DIRECTIONS: Lay out the lines of the items from the line with "You are a computer-use agent." through the end of the items as a numbered list, skipping blank lines and leaving out the pictures.

:::

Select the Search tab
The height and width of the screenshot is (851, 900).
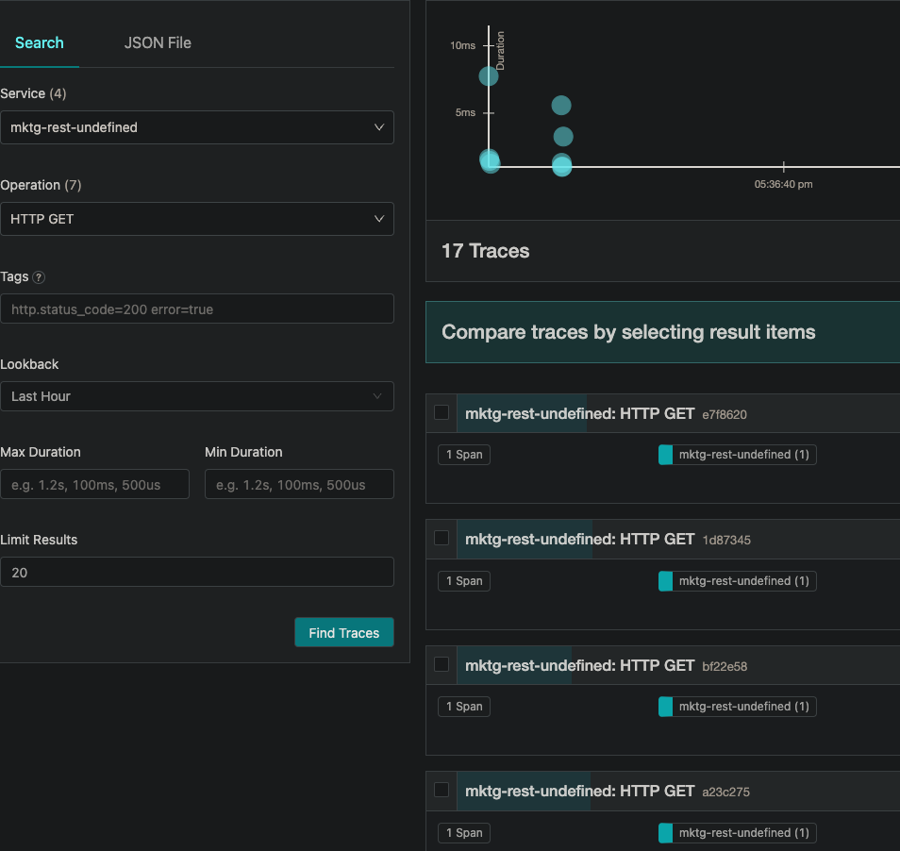(39, 42)
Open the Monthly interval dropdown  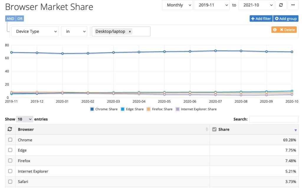tap(178, 5)
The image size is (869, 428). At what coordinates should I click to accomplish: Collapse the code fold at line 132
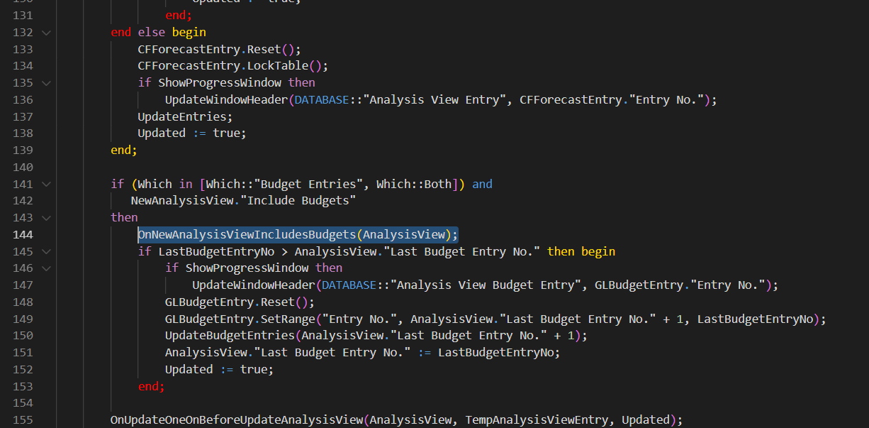click(45, 31)
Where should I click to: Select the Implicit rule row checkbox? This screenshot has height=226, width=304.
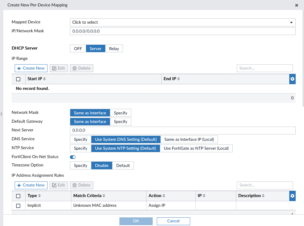coord(18,205)
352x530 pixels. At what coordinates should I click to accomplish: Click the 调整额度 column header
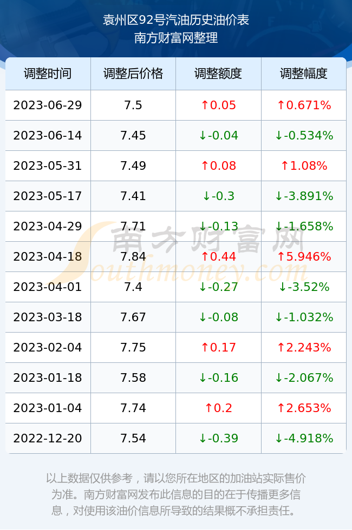pos(218,74)

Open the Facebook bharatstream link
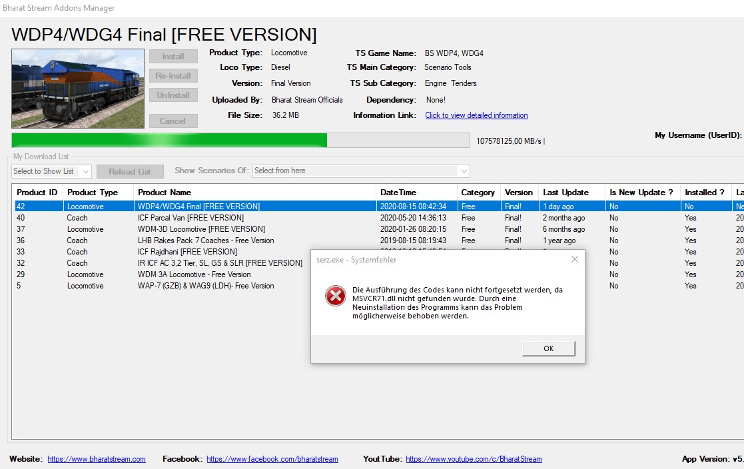coord(272,459)
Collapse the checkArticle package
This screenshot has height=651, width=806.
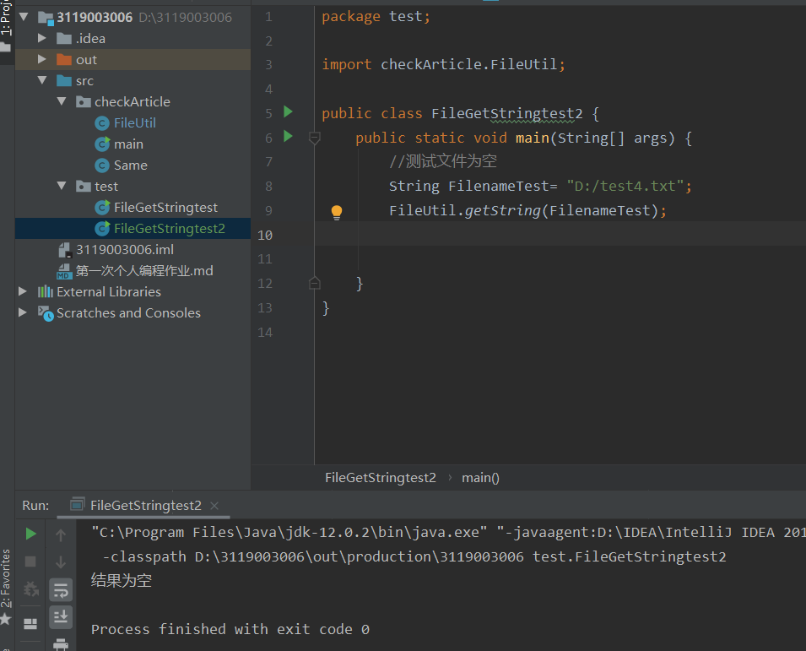tap(62, 101)
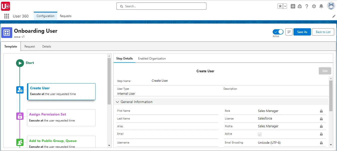337x151 pixels.
Task: Collapse the General Information section
Action: pyautogui.click(x=118, y=102)
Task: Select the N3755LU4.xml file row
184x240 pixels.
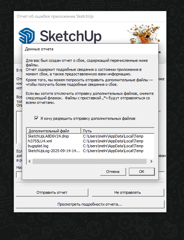Action: coord(90,141)
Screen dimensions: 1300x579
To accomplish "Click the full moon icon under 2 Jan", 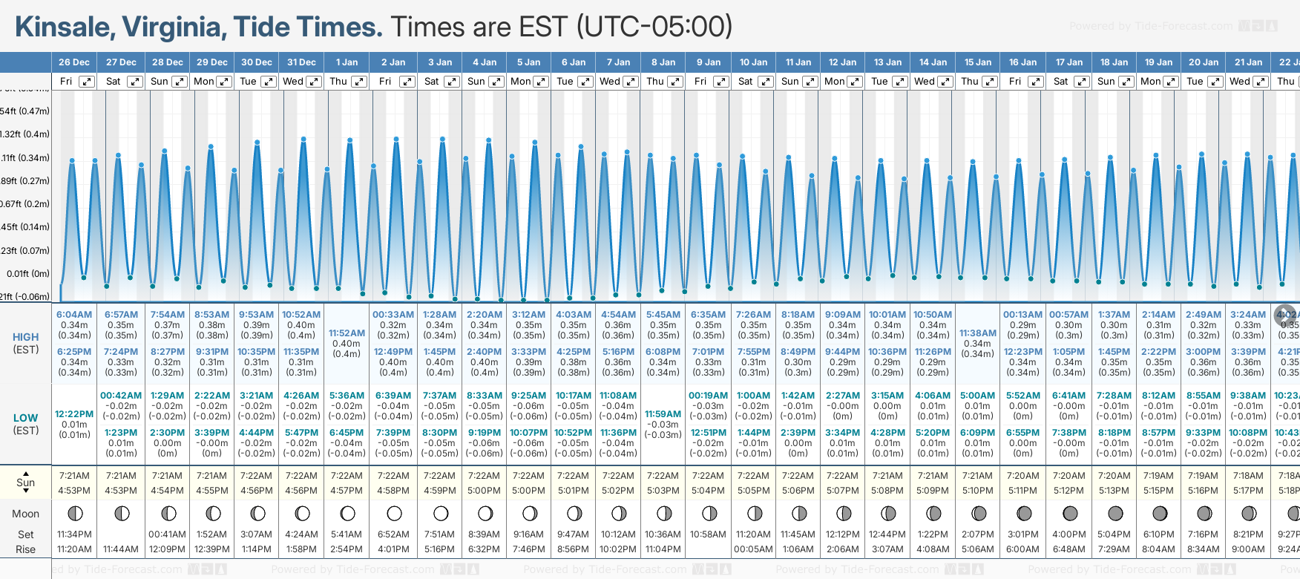I will [394, 514].
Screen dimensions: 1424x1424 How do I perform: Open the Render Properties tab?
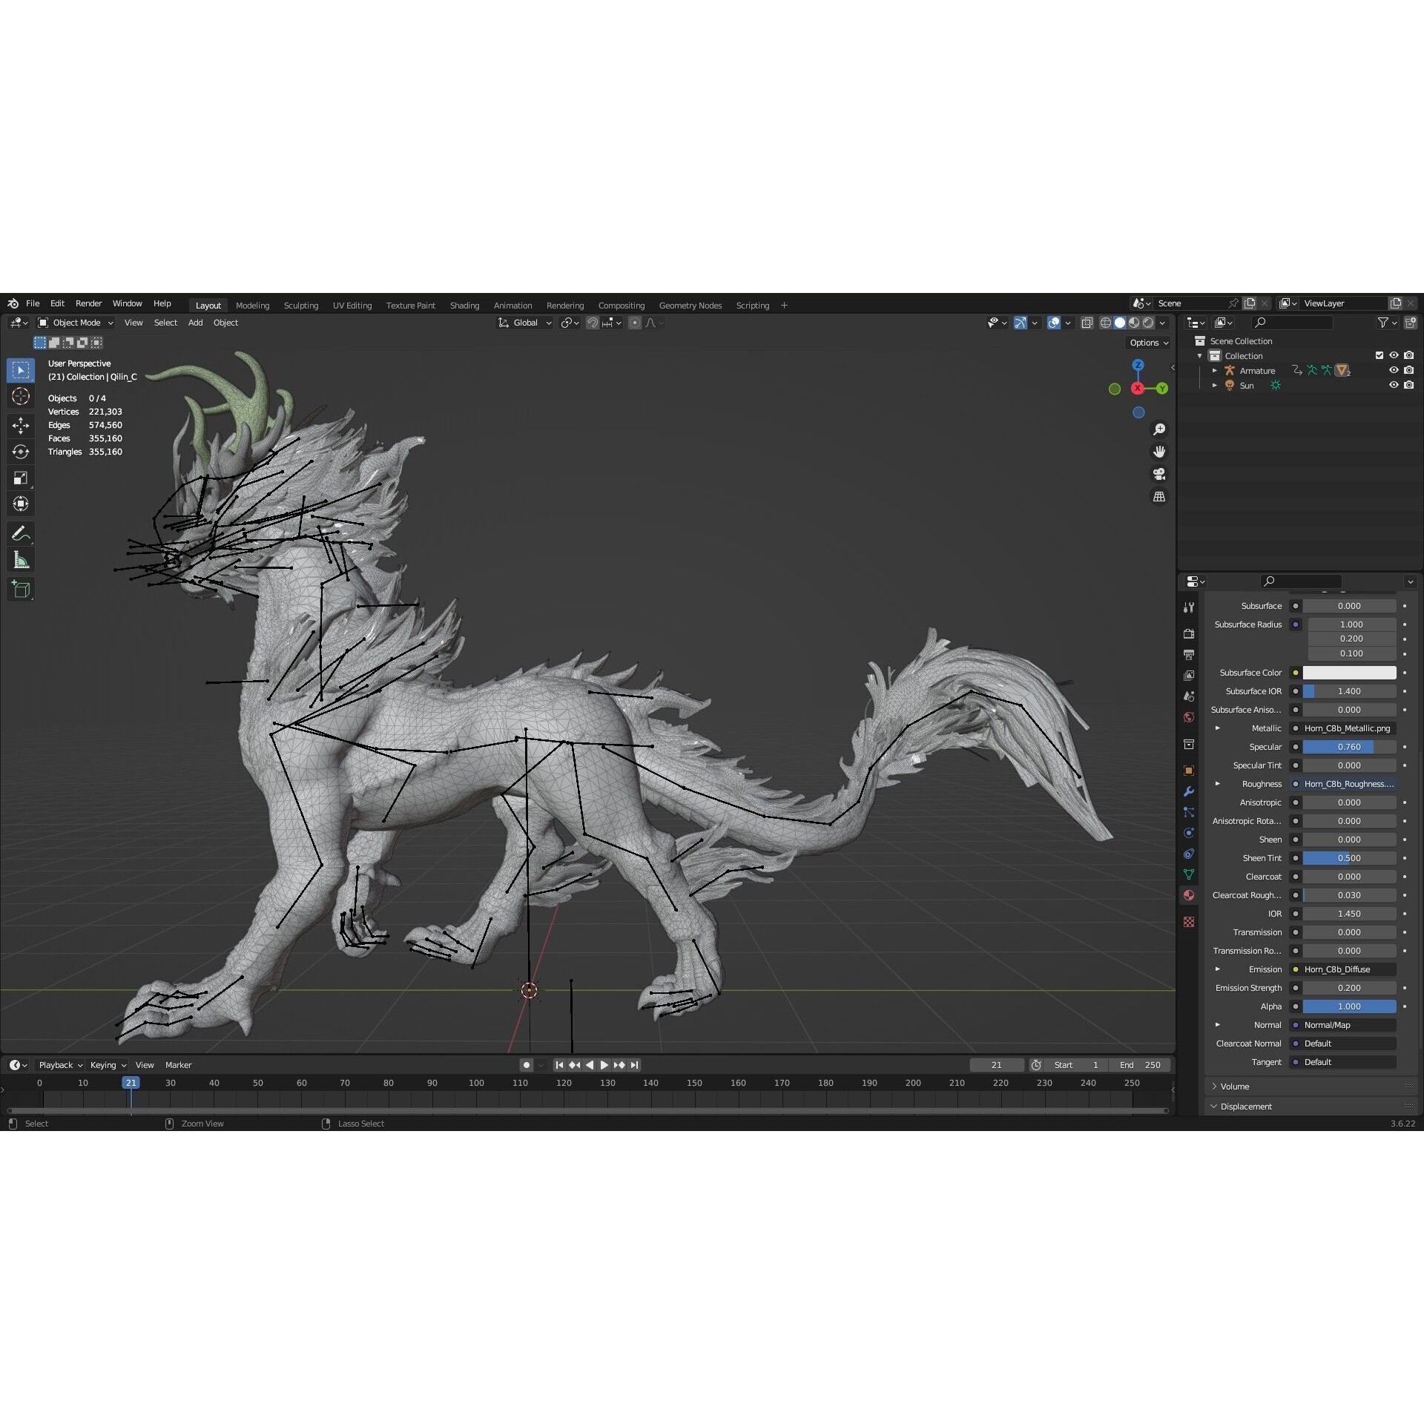1189,634

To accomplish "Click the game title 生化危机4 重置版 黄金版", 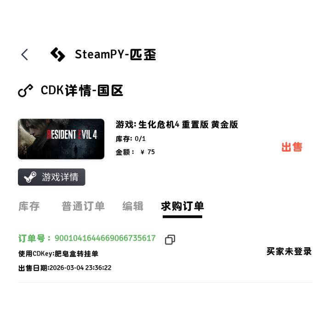I will click(x=188, y=125).
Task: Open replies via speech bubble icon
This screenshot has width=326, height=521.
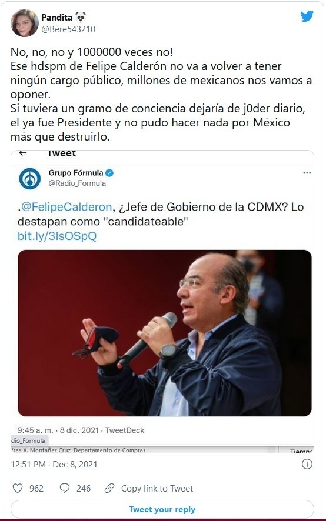Action: pyautogui.click(x=65, y=488)
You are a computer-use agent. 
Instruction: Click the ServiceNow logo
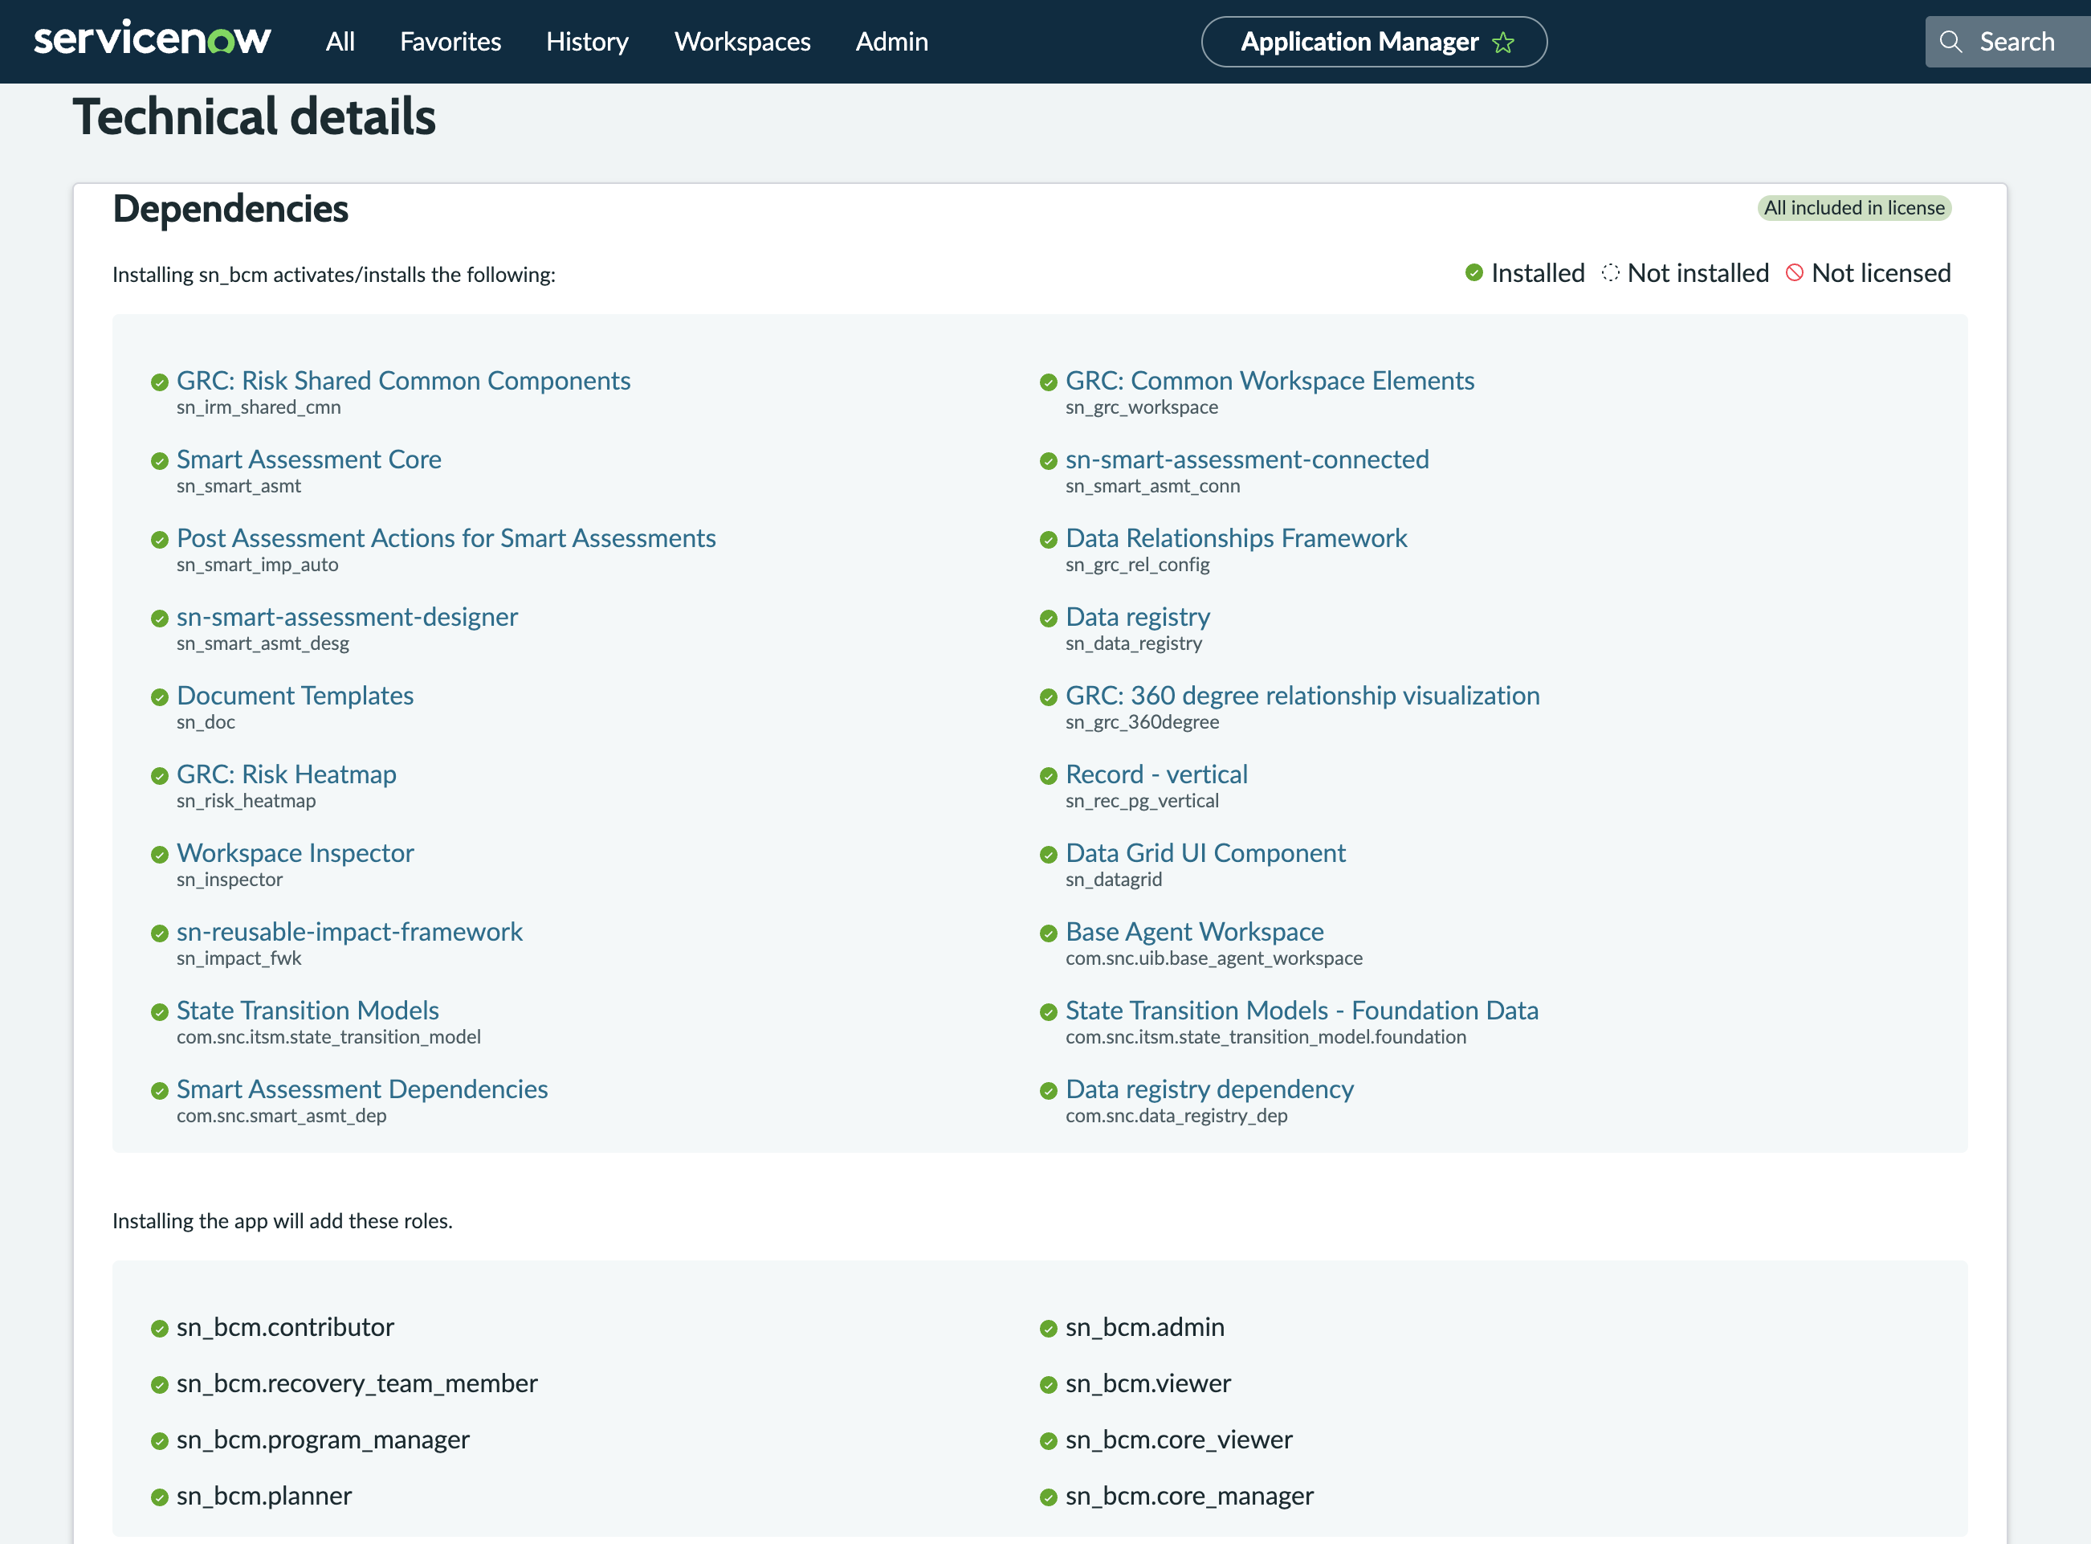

:::

SOLUTION TO THIS EXERCISE:
1. You are a computer-use agent. 
2. Instruction: Click the ServiceNow logo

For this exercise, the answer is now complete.